__Directions for this task__: Continue the text on tenoscopy and image analysis in horses from the point where it stops.

__Provided passage__:

════════

2.4. Tenoscopic Procedure
All horses subsequently underwent tenoscopy of the DFTS in general anaesthesia. The horses were placed in lateral recumbency with the affected limb positioned uppermost or lowermost, based on the surgeon’s preference, and aseptically prepared for surgery. The tenoscopy of the DFTS was performed using a standard medial or lateral approach by an ECVS board-certified equine surgeon using a 30°-forward-angled, 4 mm rigid arthroscope (Karl Storz GmbH & Co.KG, Tuttlingen, Germany). Briefly, a standard arthroscopic portal was made into the DFTS outpouching between the palmar/plantar annular ligament and proximal digital annular ligament after distention of the DFTS with 40 mL NaCl over the distal pouch. Intraoperatively lesions were classified according to whether an MF lesion was present or not, whether a rupture was partial or complete, and whether it was located medially or laterally.
2.5. Image Analysis
Ultrasonographic images and contrast radiographs, as well as the MRI and MRIt, images were randomised within each diagnostic method group. Using a diagnostic workstation and medical imaging software (Intellispace PACS Radiology 4.4553.0, Phillips Healthcare, Zurich, Switzerland), the images were examined by two ECVDI board-certified large animal radiologists. All cases were evaluated on one modality before the evaluation of the next modality in the following sequence: ultrasonography, radiography, MRI, and MRIt. The radiologists were blinded to the findings of the tenoscopy. The radiologists first examined all images separately, and, in cases where they did not agree, a consensus was later reached.
Ultrasonographically, MF lesions were diagnosed based on previously described imaging features [5,40,41]. Briefly, they included any of the following criteria: incomplete or impossible visualisation of the MF borders; heterogeneous MF echogenicity; irregular MF borders; the presence of loose, retracted, or floating MF edges within the synovial fluid; irregular margins of the superficial digital flexor tendon (SDFT) adjacent to the DDFT; and displacement of the SDFT in a medial or lateral direction relative to the DDFT [5,40,41] (Figure 1).
MF lesions were identified via contrast radiography based on the following previously published criteria: loss of the presence of two parallel lines delineating the MF proximal to the proximal sesamoid bones at the dorsal border of the DDFT, loss of the extension of the dorsal line distally to meet or overlie the proximal border of the proximal sesamoid bones, and presence of an isolated area of contrast overlying the dorsal border of the DDFT at the level of the MF [6] (Figure 2).

════════

__Given information__:
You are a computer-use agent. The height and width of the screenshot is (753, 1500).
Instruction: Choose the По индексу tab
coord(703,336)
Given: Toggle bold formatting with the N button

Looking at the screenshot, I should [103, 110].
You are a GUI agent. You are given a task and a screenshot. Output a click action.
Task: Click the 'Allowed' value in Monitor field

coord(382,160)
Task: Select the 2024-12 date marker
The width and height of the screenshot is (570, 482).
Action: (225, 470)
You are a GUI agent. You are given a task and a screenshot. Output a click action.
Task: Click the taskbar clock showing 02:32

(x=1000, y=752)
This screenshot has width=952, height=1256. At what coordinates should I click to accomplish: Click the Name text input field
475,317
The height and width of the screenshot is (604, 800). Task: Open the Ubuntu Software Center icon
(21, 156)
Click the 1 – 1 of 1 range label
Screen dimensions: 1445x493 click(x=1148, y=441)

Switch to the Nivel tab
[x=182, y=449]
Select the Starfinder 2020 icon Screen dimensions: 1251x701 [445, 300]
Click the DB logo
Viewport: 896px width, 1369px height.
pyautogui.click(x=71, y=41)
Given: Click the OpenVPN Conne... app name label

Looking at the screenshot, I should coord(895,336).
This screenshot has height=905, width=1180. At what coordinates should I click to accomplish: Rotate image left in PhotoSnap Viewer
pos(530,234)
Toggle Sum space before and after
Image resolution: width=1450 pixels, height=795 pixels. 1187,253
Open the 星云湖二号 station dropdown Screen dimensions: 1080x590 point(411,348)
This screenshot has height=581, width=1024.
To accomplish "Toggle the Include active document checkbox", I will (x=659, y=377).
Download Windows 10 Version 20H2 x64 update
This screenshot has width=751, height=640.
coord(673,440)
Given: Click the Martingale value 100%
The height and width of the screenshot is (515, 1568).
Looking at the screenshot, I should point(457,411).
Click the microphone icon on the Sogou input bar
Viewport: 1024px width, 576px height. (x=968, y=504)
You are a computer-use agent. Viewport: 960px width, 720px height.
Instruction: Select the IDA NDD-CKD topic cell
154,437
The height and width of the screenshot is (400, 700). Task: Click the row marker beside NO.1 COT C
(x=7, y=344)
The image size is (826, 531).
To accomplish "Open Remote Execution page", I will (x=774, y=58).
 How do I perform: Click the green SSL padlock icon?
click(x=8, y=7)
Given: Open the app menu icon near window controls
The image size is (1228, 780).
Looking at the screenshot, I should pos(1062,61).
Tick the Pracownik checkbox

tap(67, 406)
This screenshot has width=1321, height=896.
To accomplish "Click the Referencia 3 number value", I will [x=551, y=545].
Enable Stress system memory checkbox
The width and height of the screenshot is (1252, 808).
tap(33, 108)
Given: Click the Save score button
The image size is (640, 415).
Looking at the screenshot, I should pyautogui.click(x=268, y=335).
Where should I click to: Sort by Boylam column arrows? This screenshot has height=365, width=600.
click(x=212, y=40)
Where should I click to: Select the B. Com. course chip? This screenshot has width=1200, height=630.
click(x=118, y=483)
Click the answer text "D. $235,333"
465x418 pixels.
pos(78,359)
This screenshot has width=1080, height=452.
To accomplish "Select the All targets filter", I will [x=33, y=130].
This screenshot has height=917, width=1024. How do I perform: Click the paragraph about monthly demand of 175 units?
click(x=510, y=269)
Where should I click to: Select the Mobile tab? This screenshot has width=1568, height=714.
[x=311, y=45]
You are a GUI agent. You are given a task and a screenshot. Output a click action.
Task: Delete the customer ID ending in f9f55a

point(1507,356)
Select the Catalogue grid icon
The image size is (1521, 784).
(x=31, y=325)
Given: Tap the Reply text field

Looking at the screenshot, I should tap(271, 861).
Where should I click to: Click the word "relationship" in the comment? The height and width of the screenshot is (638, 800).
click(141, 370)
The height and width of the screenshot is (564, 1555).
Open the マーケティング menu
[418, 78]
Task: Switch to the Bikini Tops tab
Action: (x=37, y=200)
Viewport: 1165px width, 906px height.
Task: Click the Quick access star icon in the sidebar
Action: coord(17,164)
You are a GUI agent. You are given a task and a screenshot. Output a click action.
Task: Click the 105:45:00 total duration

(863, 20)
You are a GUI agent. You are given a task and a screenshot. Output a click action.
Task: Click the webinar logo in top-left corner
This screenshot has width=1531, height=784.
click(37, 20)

════════

__Expected output__:
The MRI/MRIt images were first evaluated solely for diagnostic quality, focusing primarily on artefacts that could compromise image assessment. Further MRIt images were assessed for the amount and distribution of contrast within the DFTS, filling defects, iatrogenic gas artefacts, and contrast extravasation. The reviewer was allowed to alter the window level, width, and zoom. The definition of the normal MRI appearance of the MF was based on the current literature [20,42,43]. A lesion was considered present if synovial fluid or contrast media accumulated within the normal hypointense MF, if there was an exposed attachment point of the MF at the SDFT, or if there were recoiled portions of the MF visible in the DFTS (Figure 3 and Figure 4).
2.6. Statistical Analysis
Data were stored in Microsoft Excel. The distribution of data for continuous variables was assessed for normality by use of the Kolmogorov–Smirnov test. Results were reported as the mean ± standard deviation for variables with parametric distribution and median (range) for variables with non-parametric distributions.
Diagnostic performances (sensitivity and specificity) of ultrasonography, contrast radiography, MRI, and MRIt were calculated for MF lesions. Tenoscopic findings served as the reference. Sensitivity and specificity between MRIt and the other modalities were compared using McNemar’s tests. All statistical analyses were performed with a commercially available statistical software programme (v29.0.2.0, SPSS Inc., Chicago, IL, USA), and a p-value < 0.05 was considered statistically significant.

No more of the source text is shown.